Goal: Give the stretch of entries from the line containing "Where should I" through the line containing "(1246, 515)" again, replacing "icon" with "button" and changing nothing else. Omit the pictures from your answer.

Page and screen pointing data
■ ■ ■ ■ ■

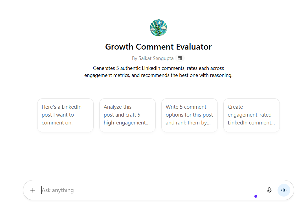
Task: Select "Here's a LinkedIn post I want to comment on" prompt
Action: (x=65, y=115)
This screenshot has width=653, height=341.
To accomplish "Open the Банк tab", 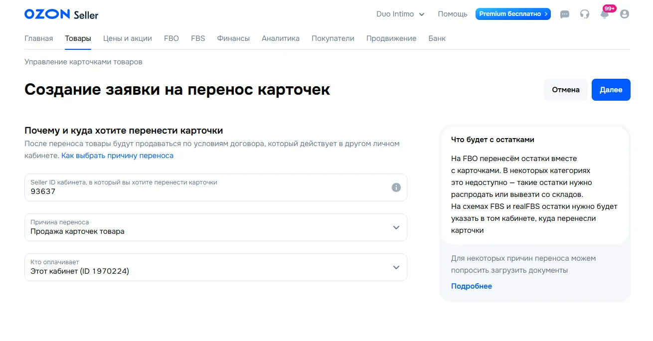I will [437, 38].
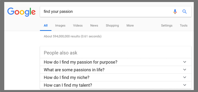Click the blue magnifier search icon
The width and height of the screenshot is (198, 92).
point(184,12)
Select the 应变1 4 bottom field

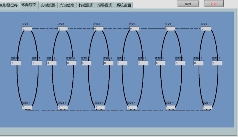pyautogui.click(x=27, y=108)
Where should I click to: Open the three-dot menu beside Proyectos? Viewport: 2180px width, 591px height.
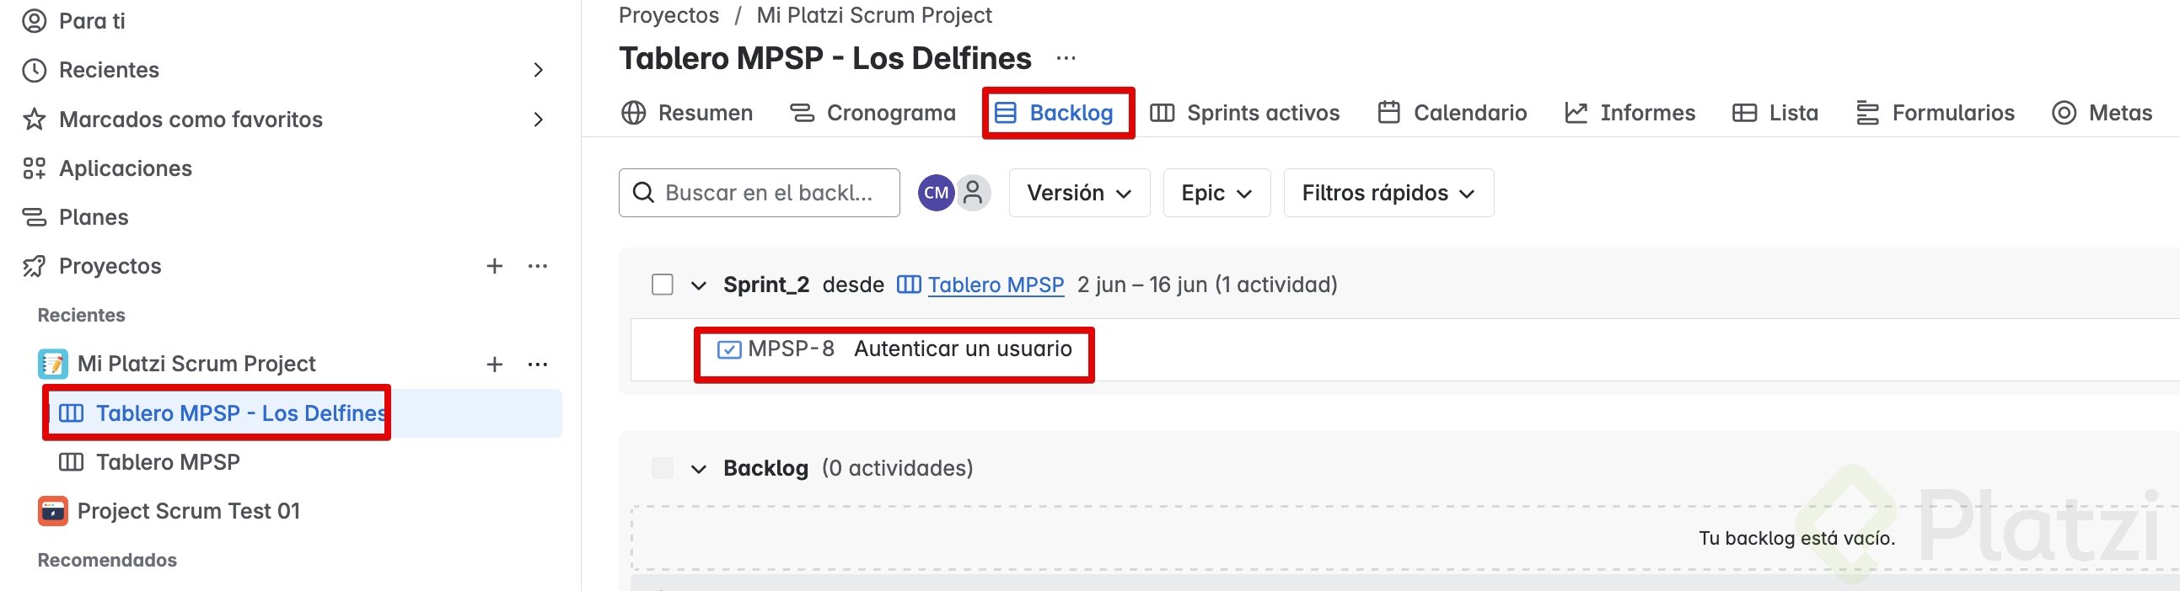537,266
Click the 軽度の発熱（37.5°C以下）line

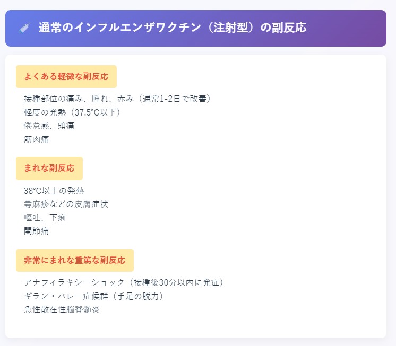72,112

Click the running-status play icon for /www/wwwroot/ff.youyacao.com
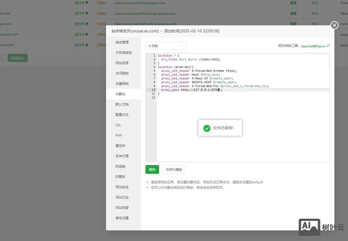[x=87, y=2]
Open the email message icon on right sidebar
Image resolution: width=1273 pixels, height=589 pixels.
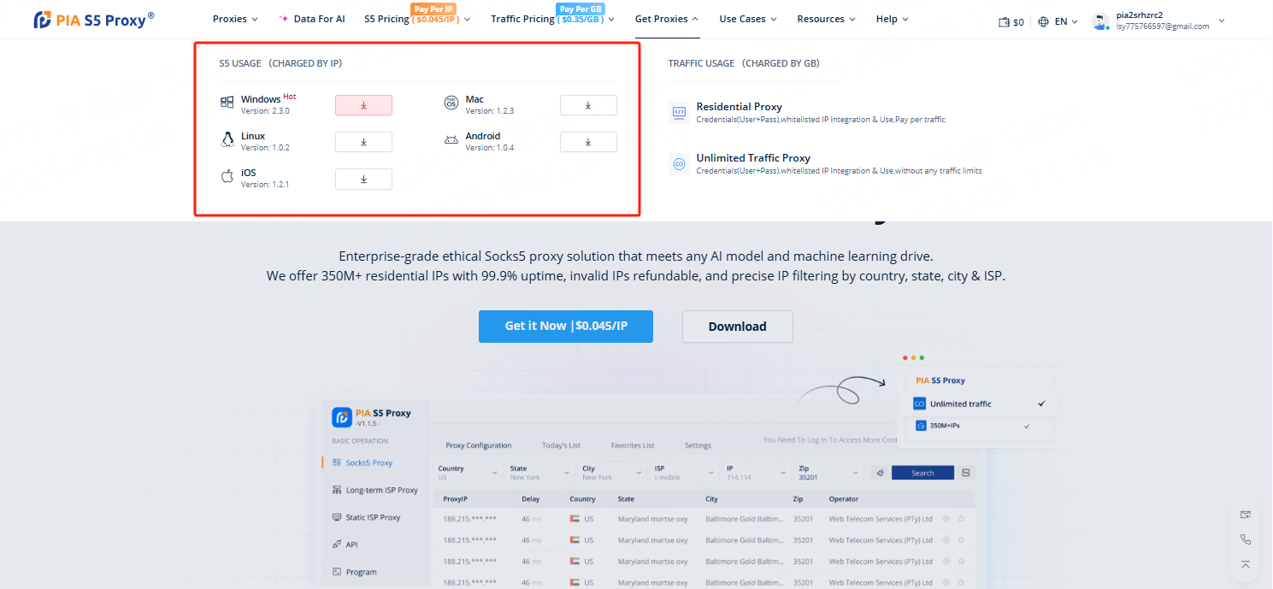(1246, 515)
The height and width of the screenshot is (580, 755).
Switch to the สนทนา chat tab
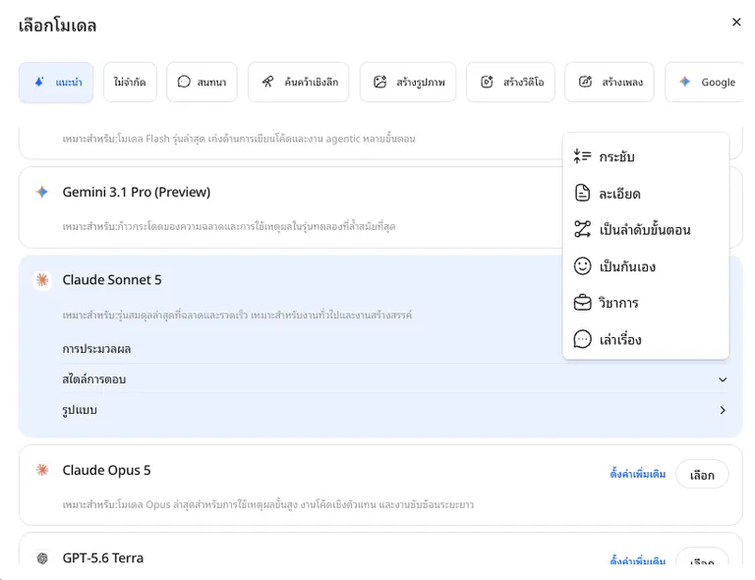pyautogui.click(x=202, y=82)
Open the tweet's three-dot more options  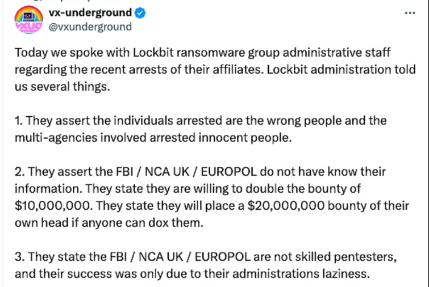coord(409,12)
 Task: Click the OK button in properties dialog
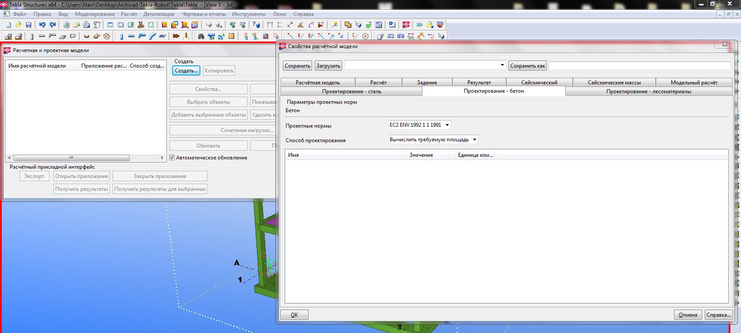(x=294, y=315)
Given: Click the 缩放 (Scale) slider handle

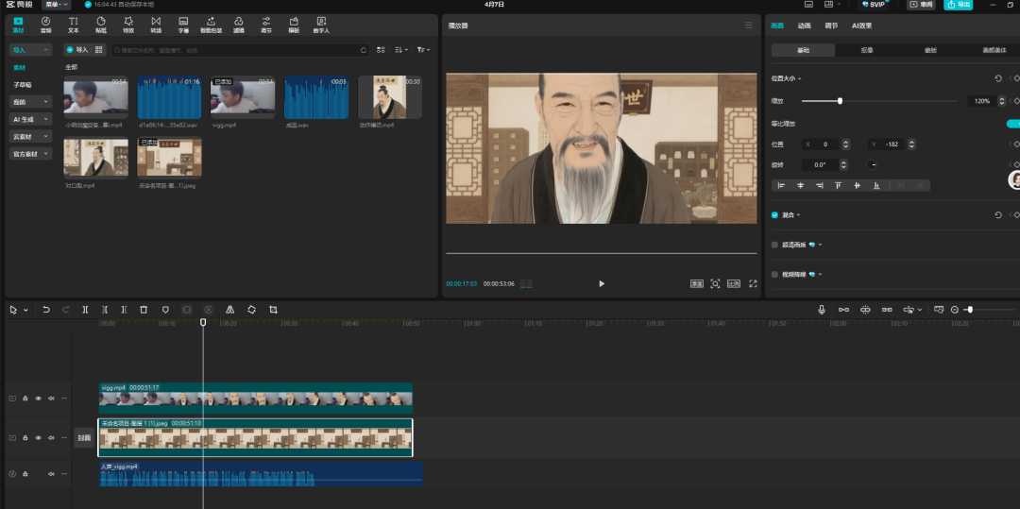Looking at the screenshot, I should click(840, 101).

■ ■ ■ ■ ■

Finished answer:
Where should I click to: Open the three-dot menu beside Proyectos? Viewport: 2180px width, 591px height.
537,266
Click the 軽度の発熱（37.5°C以下）line

72,112

Click the running-status play button for /www/wwwroot/ff.youyacao.com
[x=87, y=2]
Open the email message button on right sidebar
Image resolution: width=1273 pixels, height=589 pixels.
(1246, 515)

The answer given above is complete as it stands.